Bob Mitchell: 'Twas the week before Christmas...
'Twas the week before Christmas and throughout Barry County, there is great preparation and anticipation of the big day observing the birth of Jesus.
Regardless the year, be it 1,845 years before Cassville was to become the City of Seven Valleys, to 2015, porch lights or lanterns can be seen burning in hopes that late-arriving packages might be delivered.
Most of the family might have been huddled around the fireplace (in Civil War history time of the old town), or in front of the flat-screen TV, even though there were 12 more payments to be made until it was truly theirs.
Basement off limits
A mother might have been upstairs addressing last-minute Christmas cards to answer those received. A father might have been in the barn or garage, making or assembling a gift for the tree.
In the house, no one was in the basement. That area had been off-limits for weeks because that's where all the packages for next week were hidden.
Some had been selected as seen at the town's limited store windows, or may have been featured on TV in some company program in later years.
Hard cash or card
The buying of choice gifts could have been purchased with the family's hard-to-come-by cash, or maybe that credit card had become the means.
Some of the gifts might have been more economical if there were assembly required, the reason for the head of the household being where he was in the evening.
For all those gifts requiring some work, "Oh, darn," and "Fudge" could have been heard. But slowing the process was never a thought. Some words that might have been uttered might not be fit to print in a family newspaper.
This time of the year, let the blood pressure go where it may. The job was going to get done, no matter what.
Ice cutters busy
There was a time when old Flat Creek was well frozen to an appropriate depth, and the ice cutters were busy with their tools, all for the pleasure of future use.
Large chunks were the most desirable, which could easily be loaded on a wagon and transferred to storage. Bedded in deep straw in those areas where there would be no heat, the ice would be used long before there was the Railways Ice Co. or ice makers in the home refrigerators.
All those who had assisted with this community effort shivered through the event, which was always scheduled for the coldest time of the year.
Always cattle to feed
There is one chore that goes on regardless of the weather or holiday, and that's feeding the cattle that have been around for the 170 years that Cassville has been in existence. Surely they didn't bring the prices then as they do these days.

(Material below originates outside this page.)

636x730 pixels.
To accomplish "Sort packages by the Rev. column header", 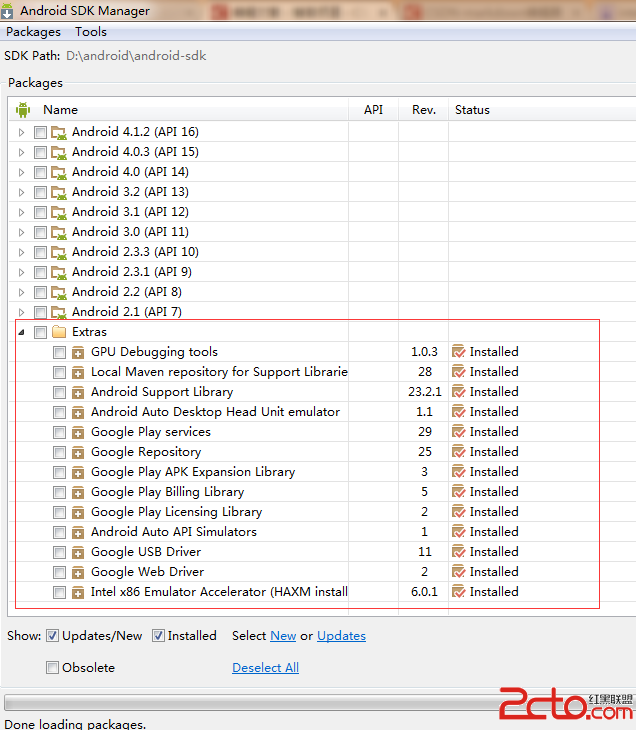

In early days, cows didn't have the advantage of grazing on Kentucky Fescue, which came to the Barry County in later years, originating from a few sacks of seed that were distributed around the county for planting in an experimental project. Today's three-way crop has been a great gift to cattlemen.
Time's growing short
All the thoughts on history won't make any difference for those who are running behind for their gift choices, whether they will be constructed, assembled or purchased. Santa won't be much help to fill the boxes that expected under the tree on December 25.
When the gifting process is finished, there could be a pause to reflect, next week when the holiday arrives, which has long been under anticipation -- and then comes the reality of all the bills to pay.
When all this was in the process of happening, our imaginary family did stop and make time for remembering the true meaning of Christmas.
Their plans included enjoying Christmas, as it would be observed in their household. It was a family decision to participate in both gift and food projects for those less fortunate.
Then they turned their whole household to the true meaning of the holiday, the birth of Jesus. Thoughts followed him through a lifetime of spreading the word of God through those early days, and then making the sacrifice of giving his life so that the sins of all generations of believers could be forgiven.
While Christmas should be a time for joyful giving, there is a need for truly "Keeping Jesus Christ in Christmas."
Bob Mitchell is the former editor and publisher of the Cassville Democrat.